Stored data:

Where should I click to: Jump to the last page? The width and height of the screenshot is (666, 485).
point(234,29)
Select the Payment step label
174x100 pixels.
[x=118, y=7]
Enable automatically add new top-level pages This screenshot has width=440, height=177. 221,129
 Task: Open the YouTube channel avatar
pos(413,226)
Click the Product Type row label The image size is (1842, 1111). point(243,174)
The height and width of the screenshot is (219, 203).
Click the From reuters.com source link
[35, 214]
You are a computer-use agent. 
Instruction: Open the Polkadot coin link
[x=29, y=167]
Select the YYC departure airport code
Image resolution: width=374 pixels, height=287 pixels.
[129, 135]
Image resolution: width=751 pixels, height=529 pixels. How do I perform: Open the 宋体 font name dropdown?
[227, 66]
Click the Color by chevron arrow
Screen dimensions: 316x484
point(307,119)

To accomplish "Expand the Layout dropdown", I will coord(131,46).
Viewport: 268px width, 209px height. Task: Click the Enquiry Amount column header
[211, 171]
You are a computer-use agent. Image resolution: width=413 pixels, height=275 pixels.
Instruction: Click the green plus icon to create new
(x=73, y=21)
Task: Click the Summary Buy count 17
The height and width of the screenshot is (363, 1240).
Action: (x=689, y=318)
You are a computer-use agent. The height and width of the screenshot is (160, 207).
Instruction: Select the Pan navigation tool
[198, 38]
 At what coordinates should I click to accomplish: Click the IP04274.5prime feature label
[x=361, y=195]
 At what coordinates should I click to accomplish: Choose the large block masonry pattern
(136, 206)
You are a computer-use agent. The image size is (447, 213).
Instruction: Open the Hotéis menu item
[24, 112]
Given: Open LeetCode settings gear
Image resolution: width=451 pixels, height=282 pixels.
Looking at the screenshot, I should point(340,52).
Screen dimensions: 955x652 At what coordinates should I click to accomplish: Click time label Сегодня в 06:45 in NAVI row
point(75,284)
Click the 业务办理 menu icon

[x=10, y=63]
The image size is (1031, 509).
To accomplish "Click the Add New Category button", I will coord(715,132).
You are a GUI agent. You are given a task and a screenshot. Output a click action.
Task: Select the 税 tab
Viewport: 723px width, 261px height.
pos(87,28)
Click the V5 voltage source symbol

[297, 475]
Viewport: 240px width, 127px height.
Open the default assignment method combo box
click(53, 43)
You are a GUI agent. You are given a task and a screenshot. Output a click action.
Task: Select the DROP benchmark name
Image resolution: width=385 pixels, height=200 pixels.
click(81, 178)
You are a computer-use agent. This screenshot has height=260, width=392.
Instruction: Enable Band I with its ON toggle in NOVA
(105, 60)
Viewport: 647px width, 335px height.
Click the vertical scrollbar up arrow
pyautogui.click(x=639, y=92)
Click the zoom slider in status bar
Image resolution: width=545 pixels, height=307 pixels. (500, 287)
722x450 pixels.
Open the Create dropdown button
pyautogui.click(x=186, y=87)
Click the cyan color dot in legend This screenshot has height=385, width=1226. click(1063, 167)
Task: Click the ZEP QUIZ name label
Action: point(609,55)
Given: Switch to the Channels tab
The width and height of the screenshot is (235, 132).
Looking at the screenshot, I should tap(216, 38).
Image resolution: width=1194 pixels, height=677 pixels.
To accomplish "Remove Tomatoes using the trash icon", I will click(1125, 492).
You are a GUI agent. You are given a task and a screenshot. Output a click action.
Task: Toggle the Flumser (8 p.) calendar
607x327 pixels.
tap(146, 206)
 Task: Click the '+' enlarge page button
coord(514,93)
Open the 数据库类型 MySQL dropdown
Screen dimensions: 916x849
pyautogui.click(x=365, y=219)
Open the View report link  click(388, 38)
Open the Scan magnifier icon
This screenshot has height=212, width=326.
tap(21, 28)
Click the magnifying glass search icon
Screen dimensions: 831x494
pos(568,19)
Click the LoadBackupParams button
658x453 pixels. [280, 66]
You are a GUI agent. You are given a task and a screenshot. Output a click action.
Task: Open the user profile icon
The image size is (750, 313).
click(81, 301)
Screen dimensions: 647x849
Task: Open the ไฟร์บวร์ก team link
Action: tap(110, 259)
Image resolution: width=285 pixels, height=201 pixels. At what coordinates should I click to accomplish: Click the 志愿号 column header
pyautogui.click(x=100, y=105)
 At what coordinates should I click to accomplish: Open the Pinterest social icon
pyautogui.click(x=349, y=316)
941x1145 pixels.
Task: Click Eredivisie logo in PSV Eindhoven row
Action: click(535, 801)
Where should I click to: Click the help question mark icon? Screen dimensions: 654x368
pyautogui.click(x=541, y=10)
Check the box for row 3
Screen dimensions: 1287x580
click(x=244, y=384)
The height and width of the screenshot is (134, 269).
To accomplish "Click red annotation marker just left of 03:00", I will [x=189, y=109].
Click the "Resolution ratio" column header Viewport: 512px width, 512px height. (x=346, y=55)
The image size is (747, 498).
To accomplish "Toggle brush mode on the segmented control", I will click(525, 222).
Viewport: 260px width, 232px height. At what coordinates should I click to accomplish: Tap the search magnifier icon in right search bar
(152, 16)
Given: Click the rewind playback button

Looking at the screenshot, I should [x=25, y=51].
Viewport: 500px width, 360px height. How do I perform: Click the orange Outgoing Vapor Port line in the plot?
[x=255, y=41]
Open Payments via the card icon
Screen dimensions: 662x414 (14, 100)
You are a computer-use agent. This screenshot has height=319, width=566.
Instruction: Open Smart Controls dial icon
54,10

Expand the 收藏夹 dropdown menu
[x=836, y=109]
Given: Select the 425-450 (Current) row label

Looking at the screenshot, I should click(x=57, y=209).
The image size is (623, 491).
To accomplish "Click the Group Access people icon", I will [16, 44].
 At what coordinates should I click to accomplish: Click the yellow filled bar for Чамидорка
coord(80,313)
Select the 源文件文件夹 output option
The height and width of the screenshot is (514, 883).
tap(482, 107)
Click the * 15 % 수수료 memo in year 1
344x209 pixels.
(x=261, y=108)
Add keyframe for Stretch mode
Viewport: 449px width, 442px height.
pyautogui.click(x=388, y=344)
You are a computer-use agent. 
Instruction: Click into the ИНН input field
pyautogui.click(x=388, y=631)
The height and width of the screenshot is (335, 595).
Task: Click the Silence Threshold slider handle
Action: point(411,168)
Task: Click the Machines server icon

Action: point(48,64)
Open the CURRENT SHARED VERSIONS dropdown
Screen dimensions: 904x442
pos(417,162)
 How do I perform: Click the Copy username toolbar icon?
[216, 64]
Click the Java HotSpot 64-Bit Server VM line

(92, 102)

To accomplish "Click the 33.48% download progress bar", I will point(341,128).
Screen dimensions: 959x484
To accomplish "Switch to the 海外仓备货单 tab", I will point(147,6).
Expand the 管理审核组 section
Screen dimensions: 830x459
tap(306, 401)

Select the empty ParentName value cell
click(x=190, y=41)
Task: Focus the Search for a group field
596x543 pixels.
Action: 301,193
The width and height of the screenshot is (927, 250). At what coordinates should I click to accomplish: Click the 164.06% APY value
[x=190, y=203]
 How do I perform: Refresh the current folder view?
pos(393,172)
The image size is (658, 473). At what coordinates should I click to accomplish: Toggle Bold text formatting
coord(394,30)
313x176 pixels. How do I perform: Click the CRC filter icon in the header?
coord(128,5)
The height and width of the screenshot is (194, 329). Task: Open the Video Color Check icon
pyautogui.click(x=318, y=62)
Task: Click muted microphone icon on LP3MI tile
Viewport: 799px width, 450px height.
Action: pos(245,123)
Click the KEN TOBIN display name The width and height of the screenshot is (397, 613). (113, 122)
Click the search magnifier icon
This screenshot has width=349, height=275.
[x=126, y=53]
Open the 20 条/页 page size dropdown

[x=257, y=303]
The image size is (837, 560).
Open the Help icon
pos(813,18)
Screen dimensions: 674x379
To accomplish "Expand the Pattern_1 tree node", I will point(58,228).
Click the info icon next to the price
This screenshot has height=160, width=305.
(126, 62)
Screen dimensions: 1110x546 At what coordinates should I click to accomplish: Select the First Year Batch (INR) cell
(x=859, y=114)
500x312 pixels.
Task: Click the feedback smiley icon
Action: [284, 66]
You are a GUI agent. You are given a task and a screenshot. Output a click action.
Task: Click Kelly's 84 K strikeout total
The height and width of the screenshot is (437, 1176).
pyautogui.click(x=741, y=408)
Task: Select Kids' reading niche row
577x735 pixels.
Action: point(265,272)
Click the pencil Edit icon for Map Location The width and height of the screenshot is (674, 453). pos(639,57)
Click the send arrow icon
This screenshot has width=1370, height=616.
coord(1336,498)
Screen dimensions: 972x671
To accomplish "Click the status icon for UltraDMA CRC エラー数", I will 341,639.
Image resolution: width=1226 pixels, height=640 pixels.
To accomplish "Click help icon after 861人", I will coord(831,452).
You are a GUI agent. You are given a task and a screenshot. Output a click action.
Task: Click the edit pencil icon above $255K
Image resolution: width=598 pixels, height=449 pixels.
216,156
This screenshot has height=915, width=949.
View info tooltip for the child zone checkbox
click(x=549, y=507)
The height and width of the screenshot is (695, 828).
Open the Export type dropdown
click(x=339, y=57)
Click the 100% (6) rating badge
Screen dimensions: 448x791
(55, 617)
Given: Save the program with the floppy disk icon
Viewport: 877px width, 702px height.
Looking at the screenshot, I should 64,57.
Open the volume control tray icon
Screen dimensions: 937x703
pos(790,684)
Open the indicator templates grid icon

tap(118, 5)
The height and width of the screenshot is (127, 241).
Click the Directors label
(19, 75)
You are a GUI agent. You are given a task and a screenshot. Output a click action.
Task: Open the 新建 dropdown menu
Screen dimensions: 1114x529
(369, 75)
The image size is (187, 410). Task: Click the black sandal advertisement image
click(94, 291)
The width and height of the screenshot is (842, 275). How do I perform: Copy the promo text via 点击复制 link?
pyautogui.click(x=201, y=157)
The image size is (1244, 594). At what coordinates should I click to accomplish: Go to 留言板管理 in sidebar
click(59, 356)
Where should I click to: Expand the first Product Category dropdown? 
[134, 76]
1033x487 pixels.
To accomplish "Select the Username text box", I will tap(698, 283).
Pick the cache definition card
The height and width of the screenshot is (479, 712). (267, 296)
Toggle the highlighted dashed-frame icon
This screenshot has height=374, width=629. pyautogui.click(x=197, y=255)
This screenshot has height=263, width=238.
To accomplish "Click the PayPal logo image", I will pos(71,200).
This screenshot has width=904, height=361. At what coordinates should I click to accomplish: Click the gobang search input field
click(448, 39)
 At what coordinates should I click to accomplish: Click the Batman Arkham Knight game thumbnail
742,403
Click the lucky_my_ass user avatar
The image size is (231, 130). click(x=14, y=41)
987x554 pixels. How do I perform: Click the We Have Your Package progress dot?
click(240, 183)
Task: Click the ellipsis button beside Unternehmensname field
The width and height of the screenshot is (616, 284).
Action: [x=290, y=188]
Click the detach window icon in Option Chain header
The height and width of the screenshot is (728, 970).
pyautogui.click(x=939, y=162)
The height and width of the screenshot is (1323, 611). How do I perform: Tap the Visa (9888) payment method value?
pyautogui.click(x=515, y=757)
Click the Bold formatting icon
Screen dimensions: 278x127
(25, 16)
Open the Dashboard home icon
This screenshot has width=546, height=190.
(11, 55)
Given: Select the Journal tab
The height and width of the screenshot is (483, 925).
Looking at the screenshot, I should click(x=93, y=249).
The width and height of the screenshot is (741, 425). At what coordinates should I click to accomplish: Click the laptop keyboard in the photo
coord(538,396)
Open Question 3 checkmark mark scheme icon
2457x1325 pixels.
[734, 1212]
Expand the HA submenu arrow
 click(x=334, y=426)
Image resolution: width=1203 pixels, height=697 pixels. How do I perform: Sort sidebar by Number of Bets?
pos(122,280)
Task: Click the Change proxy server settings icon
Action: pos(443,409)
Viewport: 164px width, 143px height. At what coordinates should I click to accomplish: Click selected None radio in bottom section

:: Task to complete ::
Above are the lines; repeat exactly the ones from the line containing "has height=260, width=392." down to the line containing "Task: Open the user profile icon", both inclusive.

:: Output below ::
You are a computer-use agent. This screenshot has height=260, width=392.
Instruction: Enable Band I with its ON toggle in NOVA
(105, 60)
Viewport: 647px width, 335px height.
Click the vertical scrollbar up arrow
pyautogui.click(x=639, y=92)
Click the zoom slider in status bar
Image resolution: width=545 pixels, height=307 pixels. (500, 287)
722x450 pixels.
Open the Create dropdown button
pyautogui.click(x=186, y=87)
Click the cyan color dot in legend This screenshot has height=385, width=1226. click(1063, 167)
Task: Click the ZEP QUIZ name label
Action: point(609,55)
Given: Switch to the Channels tab
The width and height of the screenshot is (235, 132).
Looking at the screenshot, I should tap(216, 38).
Image resolution: width=1194 pixels, height=677 pixels.
To accomplish "Remove Tomatoes using the trash icon", I will click(1125, 492).
You are a GUI agent. You are given a task and a screenshot. Output a click action.
Task: Toggle the Flumser (8 p.) calendar
607x327 pixels.
tap(146, 206)
 Task: Click the '+' enlarge page button
coord(514,93)
Open the 数据库类型 MySQL dropdown
Screen dimensions: 916x849
pyautogui.click(x=365, y=219)
Open the View report link  click(388, 38)
Open the Scan magnifier icon
This screenshot has height=212, width=326.
tap(21, 28)
Click the magnifying glass search icon
Screen dimensions: 831x494
pos(568,19)
Click the LoadBackupParams button
658x453 pixels. [280, 66]
You are a GUI agent. You are given a task and a screenshot. Output a click action.
Task: Open the user profile icon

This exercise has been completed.